Companies seeking approval from the U.S. Food and Drug Administration (“FDA”) to market a new drug or biological product must submit extensive information to the FDA in support of approval. FDA submissions will often include information that a company considers to be a trade secret. Such information is exempt from public disclosure under the Freedom of Information Act (“FOIA”) Exemption 4 if it falls within the FDA's definitions of (1) a trade secret or (2) confidential commercial or financial information:

(a) A trade secret may consist of any commercially valuable plan, formula, process, or device that is used for the making, preparing, compounding, or processing of trade commodities and that can be said to be the end product of either innovation or substantial effort. There must be a direct relationship between the trade secret and the productive process.

(b) Commercial or financial information that is privileged or confidential means valuable data or information which is used in one's business and is of a type customarily held in strict confidence or regarded as privileged and not disclosed to any member of the public by the person to whom it belongs.

21 C.F.R. § 20.61(a)-(c); see also  5 U.S.C. § 552(b)(4); Food Mktg. Inst. v. Argus Leader Media, 139 S. Ct. 2356, 2366 (2019) (“At least where commercial or financial information is both customarily and actually treated as private by its owner and provided to the government under an assurance of privacy, the information is ‘confidential' within the meaning of Exemption 4.”).1

The FDA's regulations do not, however, provide infallible protection of a company's trade secret information. At the outset, trade secret and commercial or financial information may only be exempt from disclosure (1) if it is designated as exempt upon submission or within a reasonable time thereafter or (2) if the FDA has substantial reason to believe that information in the records could reasonably be considered exempt. 21 C.F.R. § 20.61; see also  5 U.S.C. § 552(b)(4). Even if a company designates information as exempt, the FDA may still decide that disclosure is required, providing the company a mere five days to object to the disclosure. 21 C.F.R. § 20.61(e). Further, any such designations “will expire 10 years after the records were submitted to the [FDA].” 21 C.F.R. § 20.61(d). At least one district court has interpreted this language to mean that any information submitted to the FDA more than ten years earlier is obtainable through a FOIA request, and thus no longer secret. Fisher v. SmithKline Beecham Corp., No. 07-CV-0347A(F), 2008 WL 4501860, at *10 (W.D.N.Y. Sept. 29, 2008) (“In other words, any information Defendants submitted to the FDA more than ten years ago, Plaintiffs would be able to obtain through a Freedom of Information Act request.”); see also Taylor v. Bildsten, D.O., No. 09-2-03136-5, 2012 WL 12111878, at *1 (Wash. Super. Nov. 06, 2012). That interpretation would impose a ten-year duration on protection of trade secrets if disclosed to the FDA. Cf. Structured Cap. Sols., LLC v. Commerzbank AG, 177 F. Supp. 3d 816, 835 (S.D.N.Y. 2016).

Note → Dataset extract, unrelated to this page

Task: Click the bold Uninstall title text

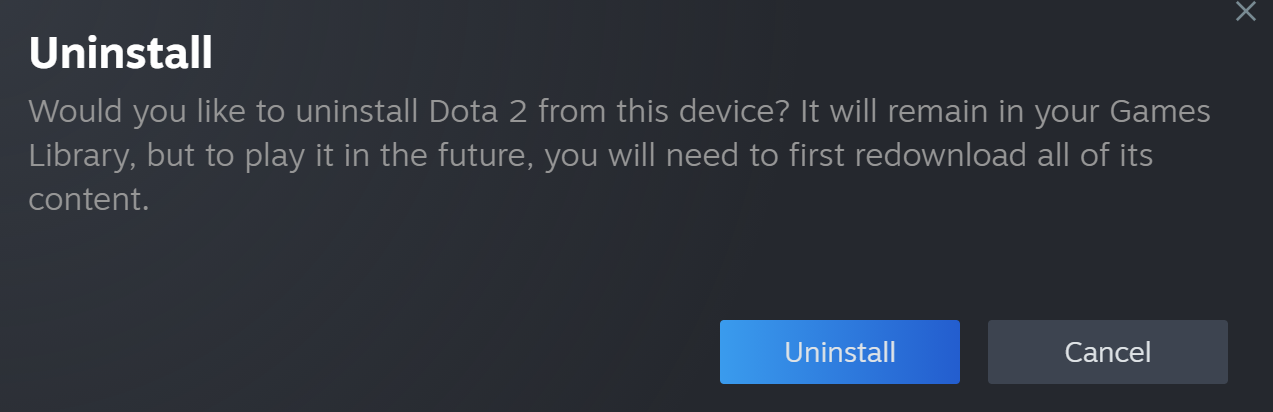Action: tap(120, 53)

In view of the FDA's regulations and the limitations of those regulations, counsel for companies should consider the following:

  • Any information considered to be a trade secret should be designated as such upon submission to the FDA. Failure to designate not only risks disclosure in the event that the FDA does not have “substantial reason to believe that information in the records could reasonably be considered exempt,” but it also risks forfeiting protection of the information as a trade secret for failure to take reasonable measures to maintain secrecy. g., 18 U.S.C. § 1839(3) (requiring the trade secret owner take “reasonable measures to keep such information secret”).
  • Companies should document trade secret information, including all efforts to treat such information as private. See Argus, 139 S. Ct. at 2366. With only five days to object to the disclosure of such information, preexisting documentation will enable a more robust response.
  • At least one district court has interpreted the FDA's regulations as permitting disclosure of any information submitted to the FDA more than ten years prior. Fisher, 2008 WL 4501860, at *10 (interpreting 21 C.F.R. § 20.61(d)). Companies should weigh this potential limitation in considering strategically whether it is better to pursue patent protection or trade secret protection, especially for technologies that typically are protected as trade secrets, e.g., manufacturing processes.

Footnote

1 The categories on information exempted from disclosure under the FDA's regulations differ from those recognized under the Defense of Trade Secrets Act (“DTSA”). Compare 21 C.F.R. § 20.61(a), (b), with  18 U.S.C. § 1839(3). Setting aside the DTSA's requirements that the owner take reasonable measures to maintain secrecy of the information and that the information derive independent economic value from not being generally known, the DTSA broadly defines the categories of information eligible for trade secret protection as “all forms and types of financial, business, scientific, technical, economic, or engineering information, including patterns, plans, compilations, program devices, formulas, designs, prototypes, methods, techniques, processes, procedures, programs, or codes, whether tangible or intangible, and whether or how stored, compiled, or memorialized physically, electronically, graphically, photographically, or in writing.” 18 U.S.C. § 1839(3).